Grazie alle indagini della Guardia di Finanza, sono stati scoperti due gioiellieri truffaldini: padre e figlia. Adesso rischiano 10 anni di carcere.

Foto d'archivio.
Due gioiellieri di Caltagirone sono stati denunciati dai militari del Comando Provinciale della Guardia di Finanza di Catania per atti illeciti. In particolare, i due soggetti (padre e figlia) sono stati denunciati per reati di natura fallimentare e tributaria. Sono responsabili di bancarotta fraudolenta per distrazione, per un valore totale che ammonterebbe a oltre 260 mila euro (268.410, con precisione).

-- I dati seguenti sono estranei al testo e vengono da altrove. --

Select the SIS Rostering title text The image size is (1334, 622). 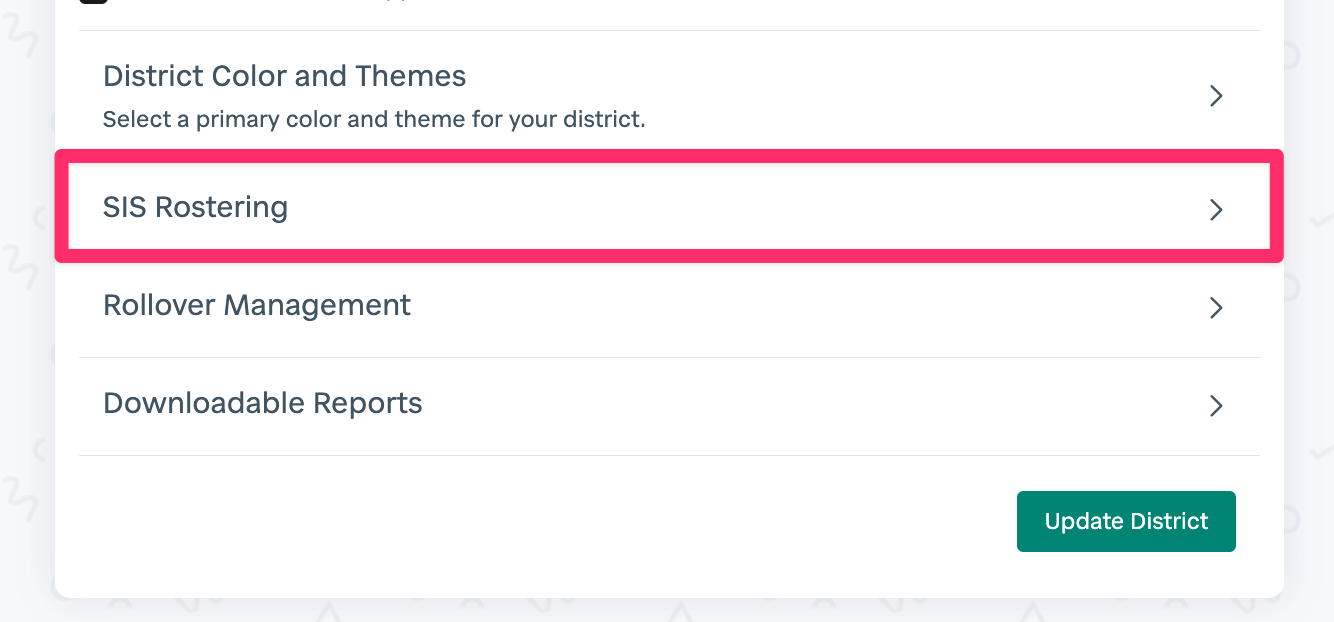[195, 207]
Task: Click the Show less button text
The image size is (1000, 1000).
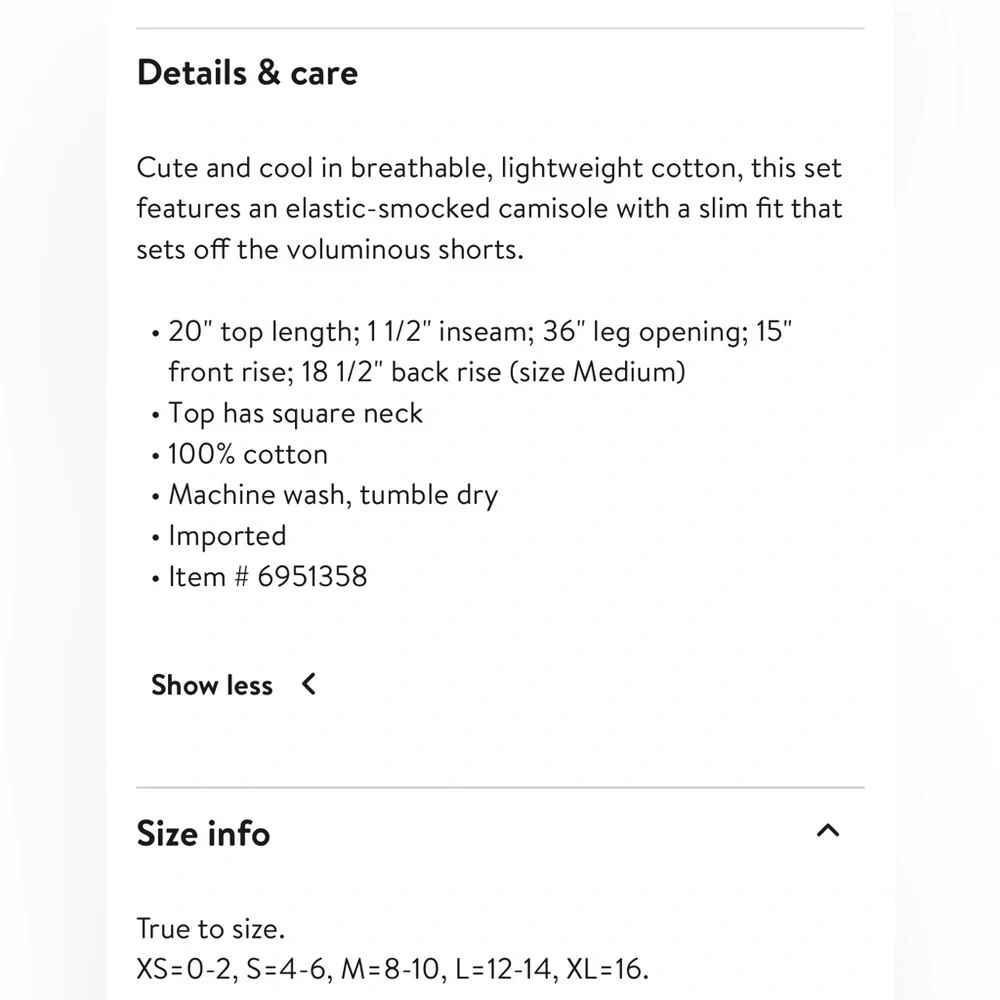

Gli inquirenti hanno ricostruito le dinamiche della frode. Il padre, titolare della società fallita per indebitamento, avrebbe prosciugato il patrimonio societario attraverso l’artificiosa vendita sotto contabilizzata dei beni aziendali e del residuo della merce a favore di sua figlia: riuscivano, così, a ingannare i creditori che perdevano la speranza di ottenere i crediti vantati.
La Finanza ha invece dimostrato che nonostante il patrimonio aziendale fosse stato intenzionalmente svuotato, in realtà l’azienda continuava a operare normalmente solo che con una conduzione familiare. I due fraudolenti rischiano adesso fino a 10 anni di carcere.